Thanks for any suggestion in advance.

z_new uses z_backward to calculate the gradients as its the only attached tensor to the computation graph. The other two tensors were explicitly detached.
z_new2 uses z and z_backward to calculate the gradients as both are attached to the computation graph.

That’s expected since z_new can only use z_backward during its backward pass since the other two tensors are detached and thus constants.

Nothing when it comes to the gradient, but their forward pass differs since z_new returns z as its forward output activation.

1 Like

Thanks for your quickly response. Now I’m understanding how the gradients from z_new and z_new_2 come from. Is it better just write something like z_new2 = z + z_backward?

I am also still confusing some points

I still cannot understand why should do something like (z_backward - z_backward.detach())?
Why not just do z_new = z.detach() + z_backward or just simply z_backward.backward() itself.
Also, is there any advantage or consideration without coding z_backward.backward() itself ? What I guess is that it can scale gradient value without scale the output z_new (loss), maybe it’s better to adust learning rate?

The advantage of

z_new = z.detach() + (z_backward - z_backward.detach())

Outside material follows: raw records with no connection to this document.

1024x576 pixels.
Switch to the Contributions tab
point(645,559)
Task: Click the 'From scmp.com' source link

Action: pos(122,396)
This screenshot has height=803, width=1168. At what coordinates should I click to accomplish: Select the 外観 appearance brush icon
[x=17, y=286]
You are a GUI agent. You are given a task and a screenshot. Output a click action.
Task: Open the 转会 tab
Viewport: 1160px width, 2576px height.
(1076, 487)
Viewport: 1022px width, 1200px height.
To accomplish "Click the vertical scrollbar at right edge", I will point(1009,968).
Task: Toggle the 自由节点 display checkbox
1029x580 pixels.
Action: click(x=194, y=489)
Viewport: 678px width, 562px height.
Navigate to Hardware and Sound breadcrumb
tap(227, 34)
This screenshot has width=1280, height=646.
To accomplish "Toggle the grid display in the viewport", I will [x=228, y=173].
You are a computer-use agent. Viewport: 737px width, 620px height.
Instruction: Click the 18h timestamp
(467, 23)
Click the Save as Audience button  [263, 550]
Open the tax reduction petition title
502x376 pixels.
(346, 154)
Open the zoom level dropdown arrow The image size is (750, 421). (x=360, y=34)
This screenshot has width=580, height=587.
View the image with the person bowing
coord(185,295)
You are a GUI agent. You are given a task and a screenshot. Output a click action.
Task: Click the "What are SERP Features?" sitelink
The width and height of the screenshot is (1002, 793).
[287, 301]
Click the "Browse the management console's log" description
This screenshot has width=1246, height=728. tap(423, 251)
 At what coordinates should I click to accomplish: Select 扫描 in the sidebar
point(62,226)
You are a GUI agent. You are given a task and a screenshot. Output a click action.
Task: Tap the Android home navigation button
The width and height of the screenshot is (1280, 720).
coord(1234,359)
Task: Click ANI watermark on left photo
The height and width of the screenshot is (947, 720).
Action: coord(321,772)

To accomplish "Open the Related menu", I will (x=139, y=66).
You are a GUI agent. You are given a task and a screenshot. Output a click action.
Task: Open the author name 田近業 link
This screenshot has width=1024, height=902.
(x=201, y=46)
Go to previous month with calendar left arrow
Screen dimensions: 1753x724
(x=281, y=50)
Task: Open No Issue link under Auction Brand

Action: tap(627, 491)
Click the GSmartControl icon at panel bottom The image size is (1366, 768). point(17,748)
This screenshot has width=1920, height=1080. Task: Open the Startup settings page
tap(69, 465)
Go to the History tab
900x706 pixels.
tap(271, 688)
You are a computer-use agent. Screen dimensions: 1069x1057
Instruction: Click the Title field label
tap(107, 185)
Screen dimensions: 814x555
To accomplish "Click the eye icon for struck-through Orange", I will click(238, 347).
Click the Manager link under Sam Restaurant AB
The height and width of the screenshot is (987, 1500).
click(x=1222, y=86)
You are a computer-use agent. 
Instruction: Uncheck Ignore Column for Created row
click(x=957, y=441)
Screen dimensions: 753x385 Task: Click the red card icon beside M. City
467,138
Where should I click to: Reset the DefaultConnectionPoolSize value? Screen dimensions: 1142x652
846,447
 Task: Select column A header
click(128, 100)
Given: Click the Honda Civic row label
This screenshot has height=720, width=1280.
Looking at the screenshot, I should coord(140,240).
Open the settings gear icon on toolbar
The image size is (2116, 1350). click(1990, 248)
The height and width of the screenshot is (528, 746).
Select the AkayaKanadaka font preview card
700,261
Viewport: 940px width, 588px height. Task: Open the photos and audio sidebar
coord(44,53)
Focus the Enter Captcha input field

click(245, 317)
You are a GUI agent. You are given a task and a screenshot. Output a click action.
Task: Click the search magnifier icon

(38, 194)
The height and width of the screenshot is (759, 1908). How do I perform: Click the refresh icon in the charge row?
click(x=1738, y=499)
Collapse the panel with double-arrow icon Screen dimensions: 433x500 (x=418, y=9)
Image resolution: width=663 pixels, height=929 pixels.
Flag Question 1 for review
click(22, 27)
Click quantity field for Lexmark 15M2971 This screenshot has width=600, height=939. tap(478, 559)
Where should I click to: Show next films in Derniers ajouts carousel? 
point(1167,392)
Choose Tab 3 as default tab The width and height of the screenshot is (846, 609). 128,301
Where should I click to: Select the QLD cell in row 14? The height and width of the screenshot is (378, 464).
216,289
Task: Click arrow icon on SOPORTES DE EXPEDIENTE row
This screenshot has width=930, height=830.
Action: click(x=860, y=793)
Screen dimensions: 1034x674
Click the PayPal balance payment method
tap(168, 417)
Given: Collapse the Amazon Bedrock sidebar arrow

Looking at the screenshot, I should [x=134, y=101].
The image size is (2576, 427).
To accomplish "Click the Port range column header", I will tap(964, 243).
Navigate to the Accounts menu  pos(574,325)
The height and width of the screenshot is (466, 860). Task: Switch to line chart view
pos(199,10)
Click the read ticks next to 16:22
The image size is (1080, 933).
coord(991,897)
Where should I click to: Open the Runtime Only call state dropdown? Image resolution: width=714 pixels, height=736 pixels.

is that you will get z as the forward output and will use z_backward to calculate the gradients in the backward pass.
In the foward pass z_backward is cancelled due to the subtraction and only z.detach() will define the value. However, during the backward Autograd will only use z_backward since it’s the only attached tensor.

1 Like

Thanks for your clear explanation!!! I think I understand it clearly now :slight_smile: